■ **Your task**
Look below for the line with "This screenshot has width=212, height=114." and the line with "This screenshot has width=439, height=338.". Copy exactly those two lines and every line between, but not the pictures.

■ **Records shown**
═══
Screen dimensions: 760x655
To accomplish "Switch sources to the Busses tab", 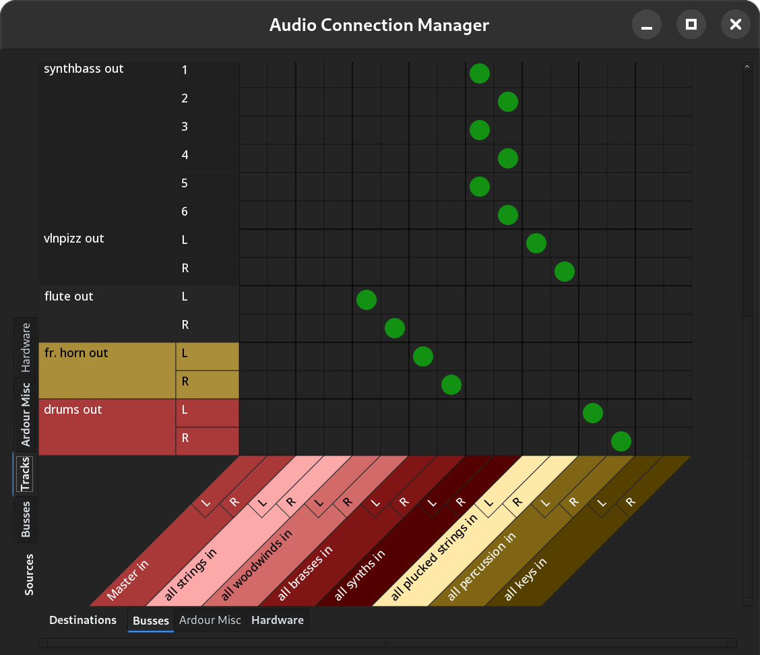I will 26,519.
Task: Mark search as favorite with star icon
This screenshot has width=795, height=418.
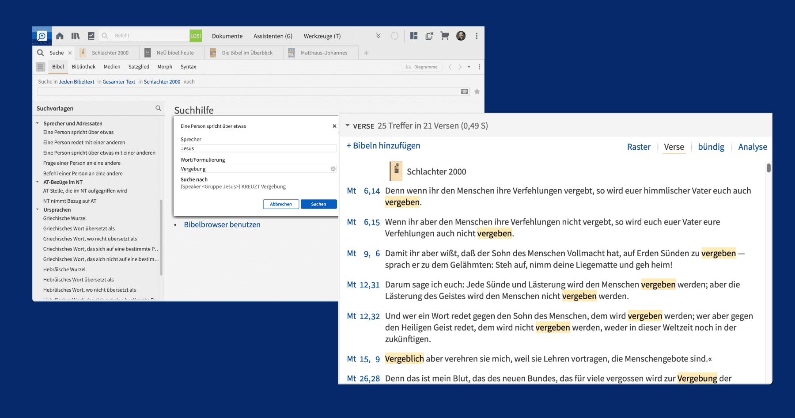Action: tap(477, 91)
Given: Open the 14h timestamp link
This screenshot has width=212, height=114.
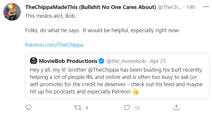Looking at the screenshot, I should pos(191,7).
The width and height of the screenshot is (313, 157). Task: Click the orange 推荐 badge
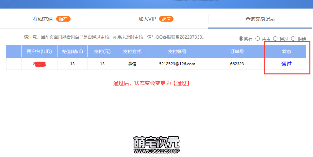coord(63,19)
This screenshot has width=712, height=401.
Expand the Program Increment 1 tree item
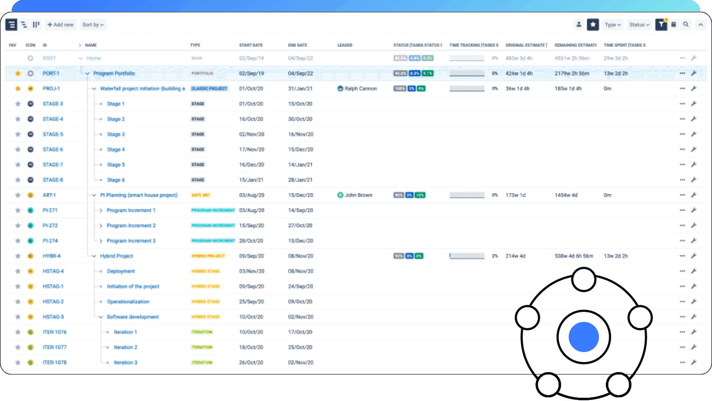click(x=101, y=210)
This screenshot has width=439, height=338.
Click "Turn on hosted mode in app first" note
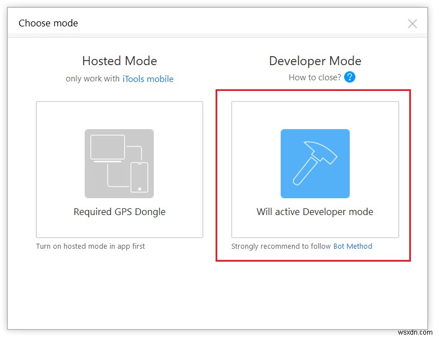pyautogui.click(x=90, y=246)
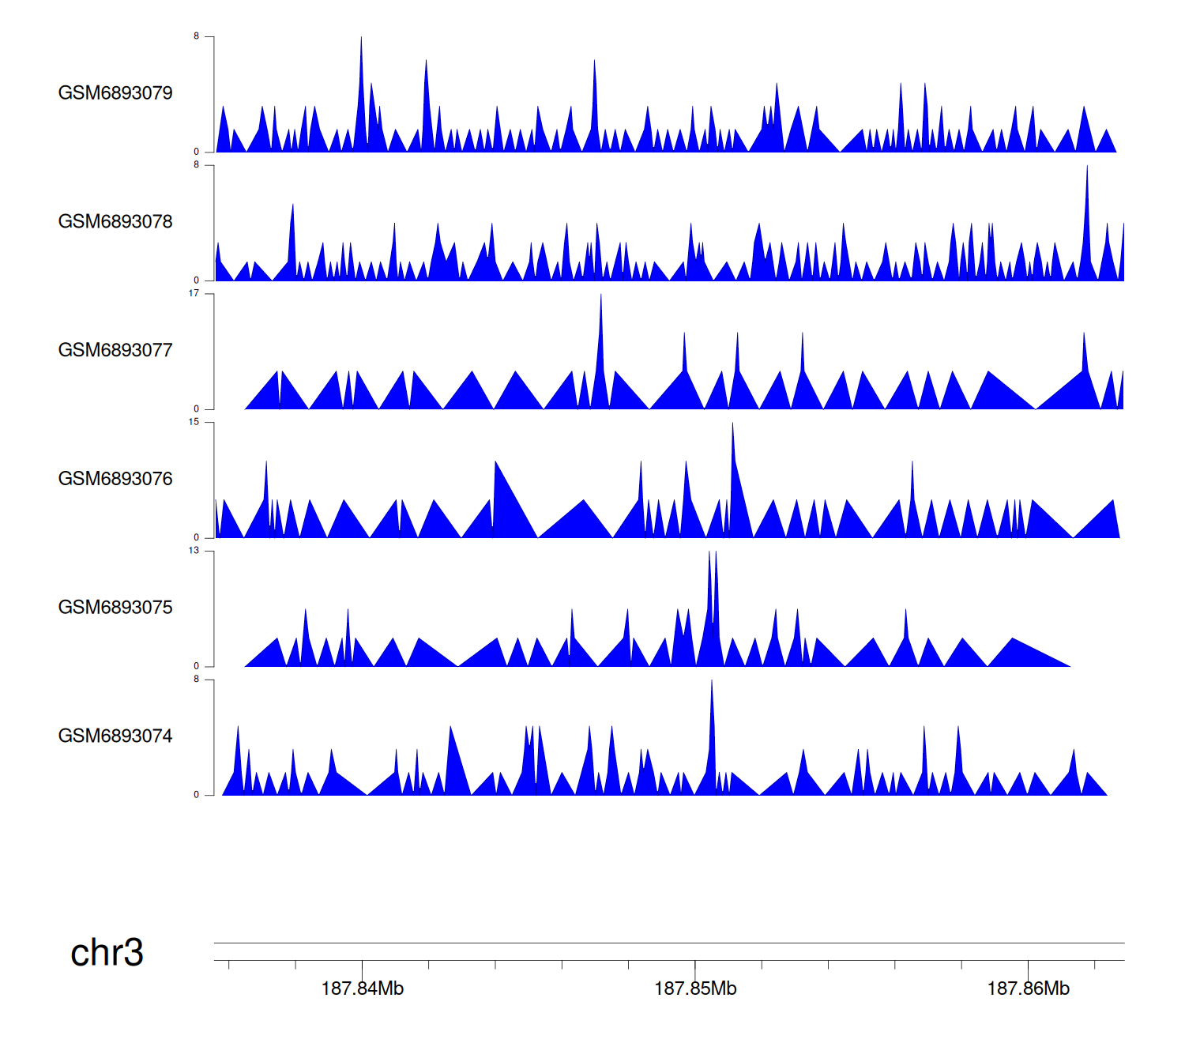This screenshot has height=1043, width=1185.
Task: Click the GSM6893075 track name
Action: [x=115, y=608]
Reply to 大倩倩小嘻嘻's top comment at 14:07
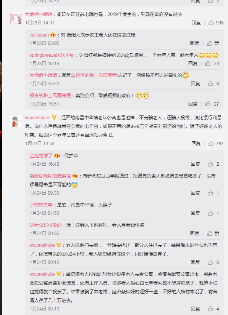 click(196, 23)
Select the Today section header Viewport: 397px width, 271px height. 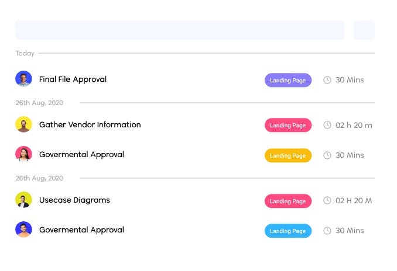(x=25, y=53)
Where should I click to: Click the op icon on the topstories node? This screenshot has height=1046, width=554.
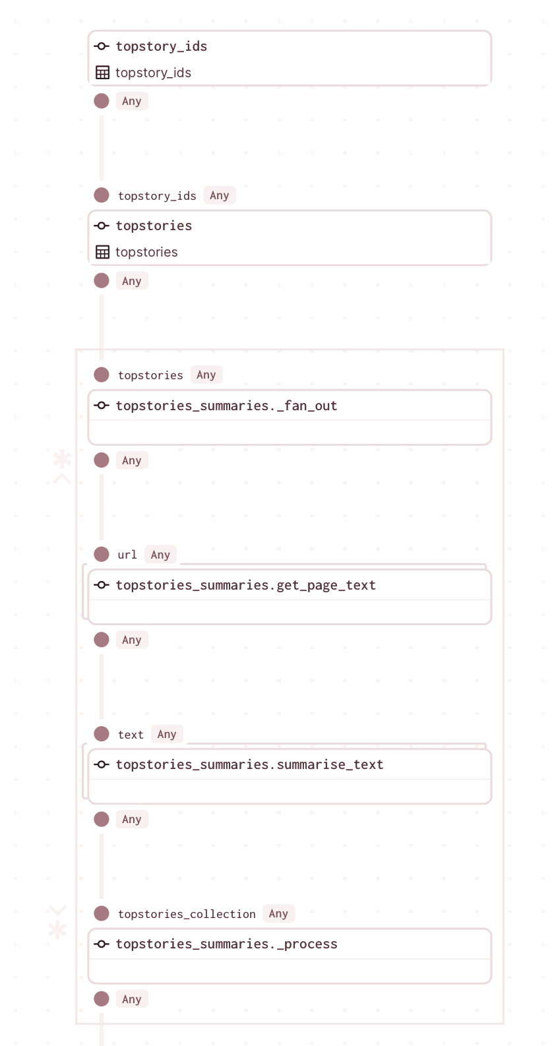[x=102, y=226]
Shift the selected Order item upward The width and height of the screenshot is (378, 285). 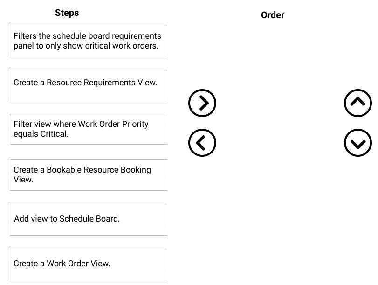pyautogui.click(x=357, y=103)
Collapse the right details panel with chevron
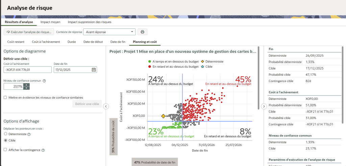346x166 pixels. tap(264, 106)
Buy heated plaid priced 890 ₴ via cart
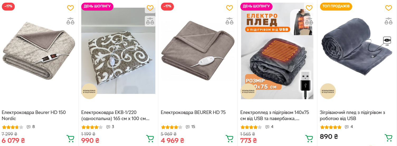Image resolution: width=397 pixels, height=146 pixels. (389, 138)
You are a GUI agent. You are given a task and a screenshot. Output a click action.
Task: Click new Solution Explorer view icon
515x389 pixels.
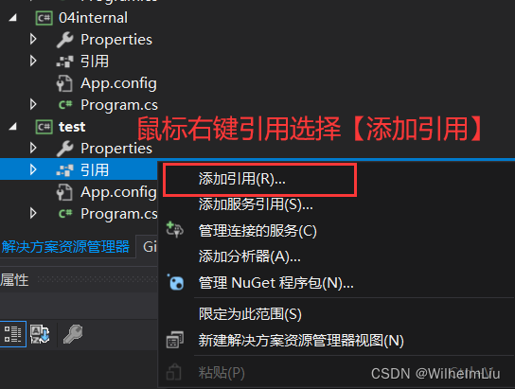tap(175, 340)
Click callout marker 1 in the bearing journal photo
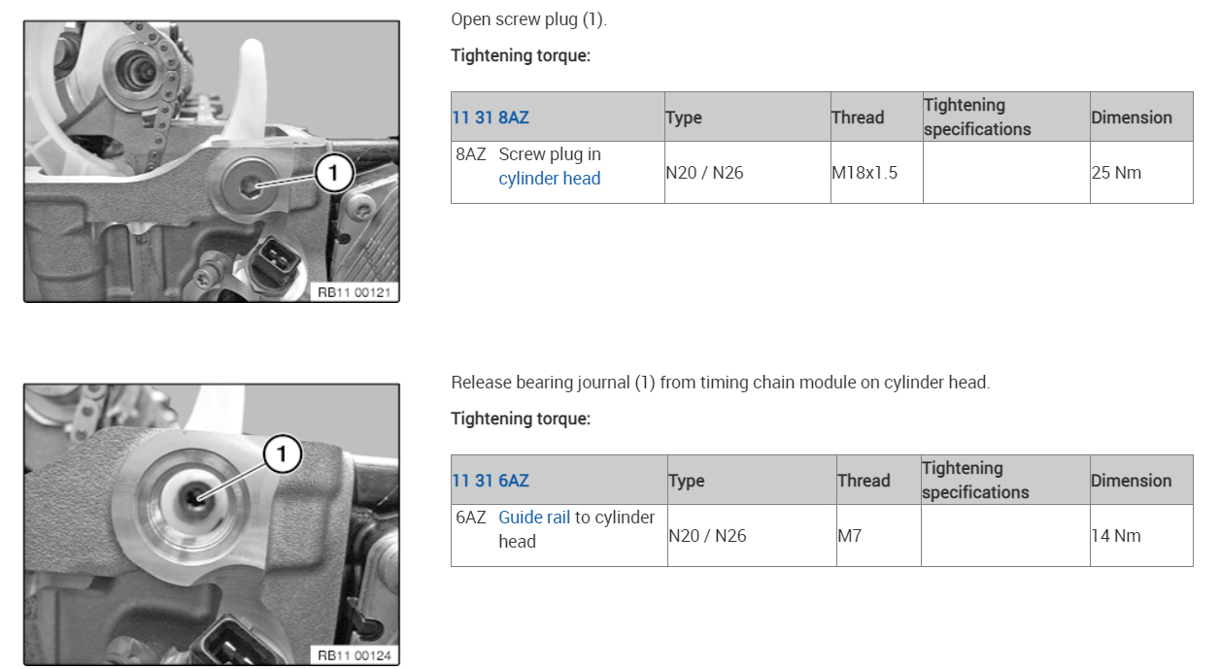The width and height of the screenshot is (1220, 669). (x=282, y=454)
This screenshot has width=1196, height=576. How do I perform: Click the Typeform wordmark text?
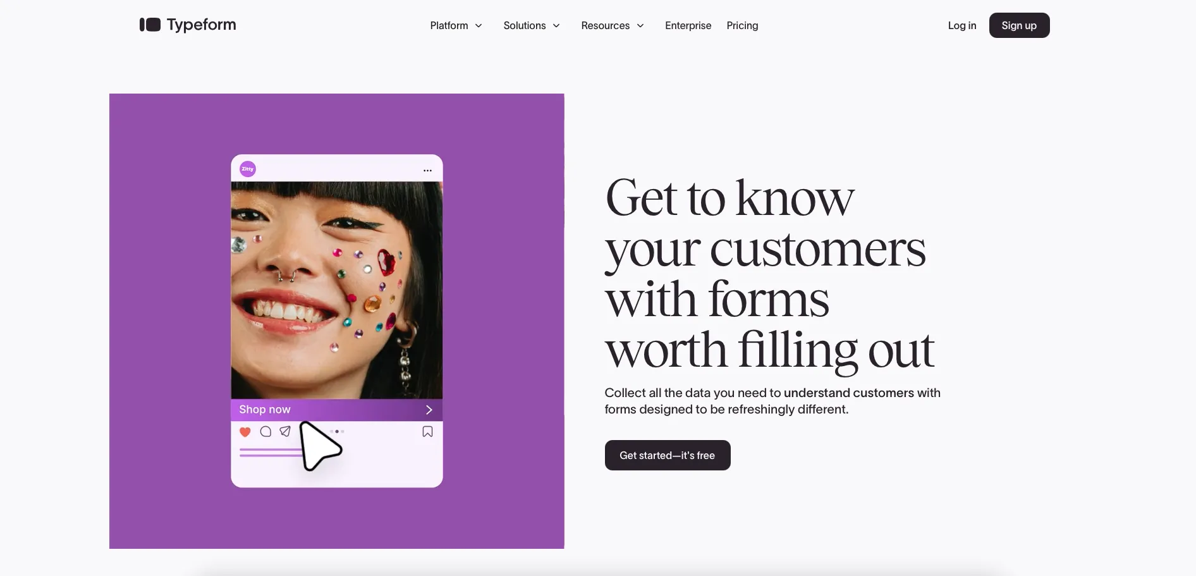click(x=201, y=25)
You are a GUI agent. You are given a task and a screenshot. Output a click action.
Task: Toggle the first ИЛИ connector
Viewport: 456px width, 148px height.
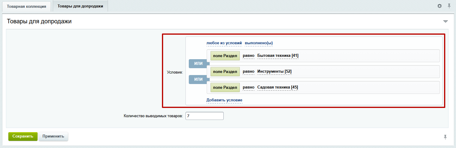click(198, 63)
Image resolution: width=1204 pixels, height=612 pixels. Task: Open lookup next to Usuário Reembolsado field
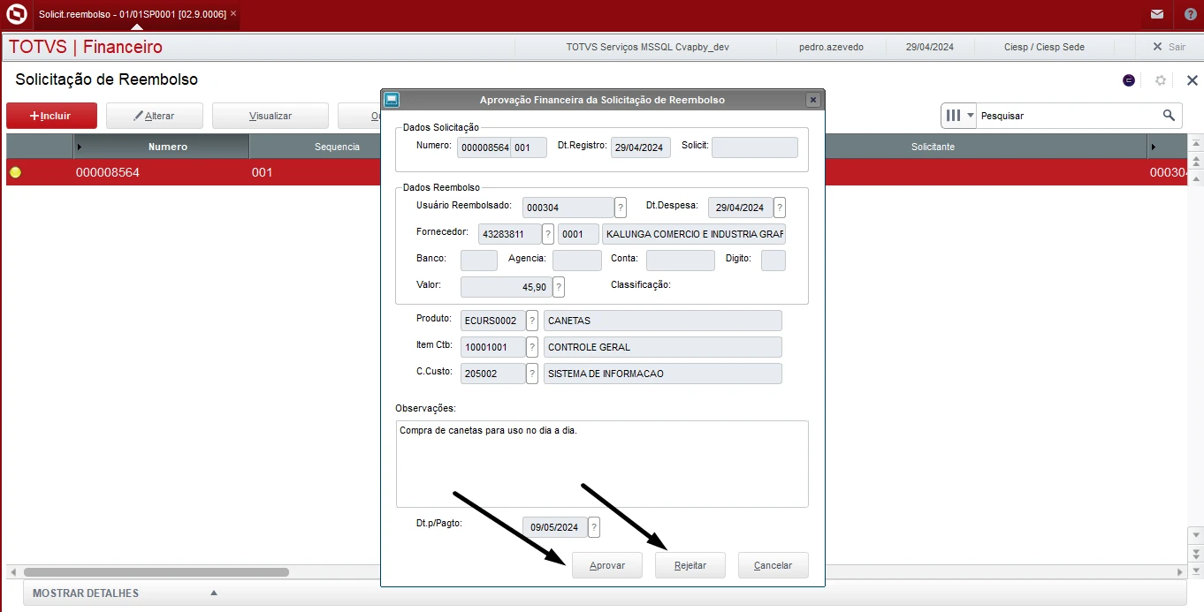(x=621, y=208)
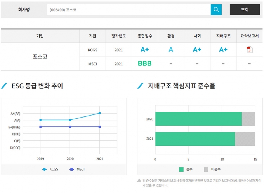Toggle the MSCI legend item in chart
The width and height of the screenshot is (264, 193).
(x=77, y=169)

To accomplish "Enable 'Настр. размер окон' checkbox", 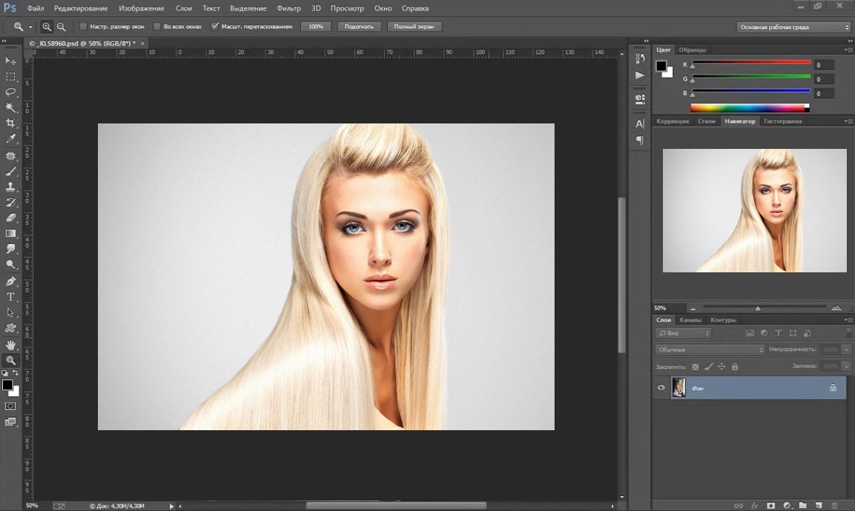I will click(x=84, y=26).
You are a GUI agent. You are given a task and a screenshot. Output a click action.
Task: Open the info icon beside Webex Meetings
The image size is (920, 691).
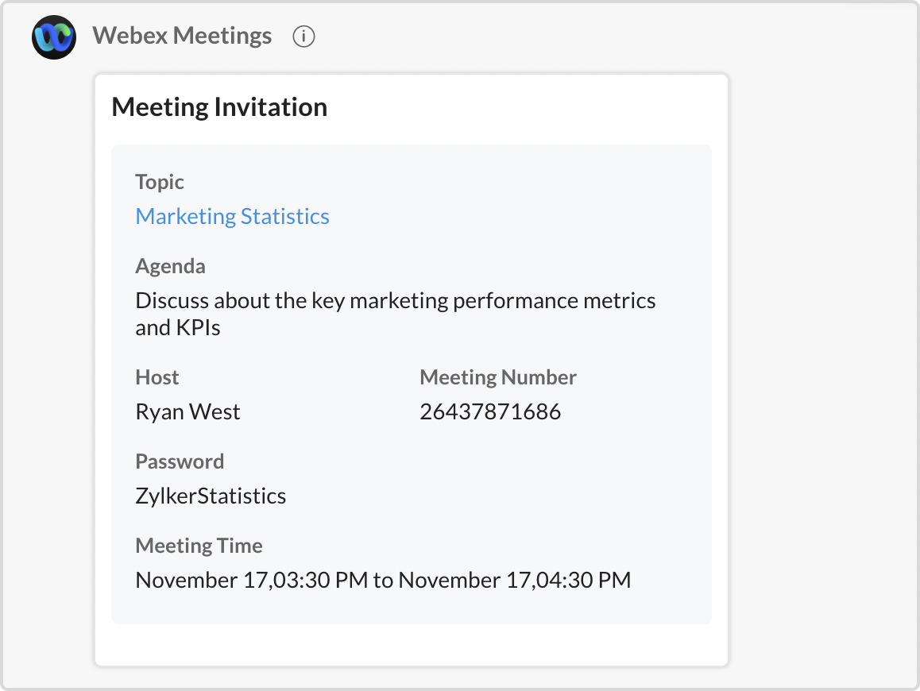click(x=303, y=37)
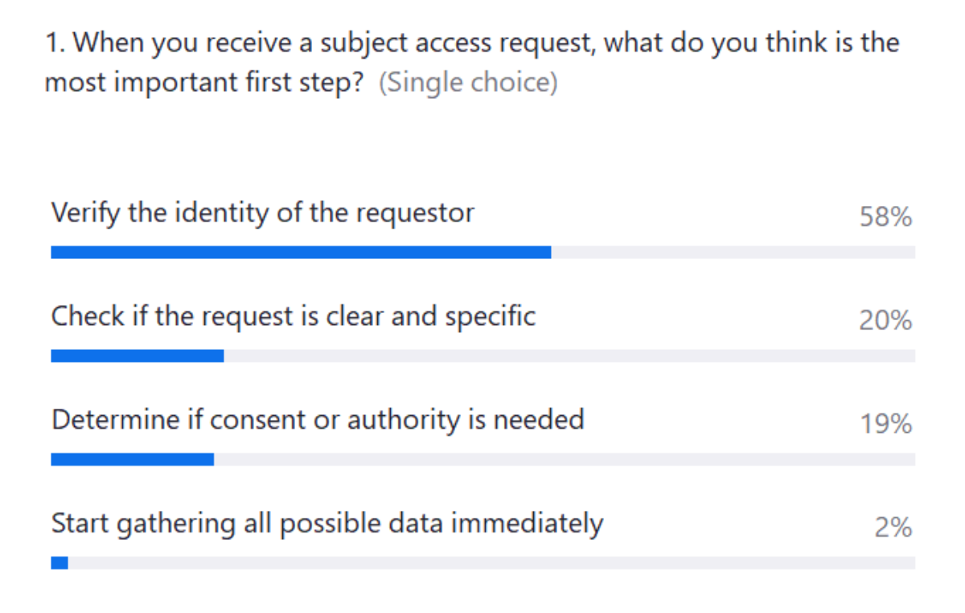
═══
■ **Response to the exercise**
This screenshot has width=212, height=114.
Looking at the screenshot, I should pos(191,7).
The width and height of the screenshot is (313, 157). Task: Click the orange 推荐 badge
coord(63,19)
This screenshot has width=712, height=401.
Expand the Program Increment 1 tree item
click(x=101, y=210)
This screenshot has width=439, height=338.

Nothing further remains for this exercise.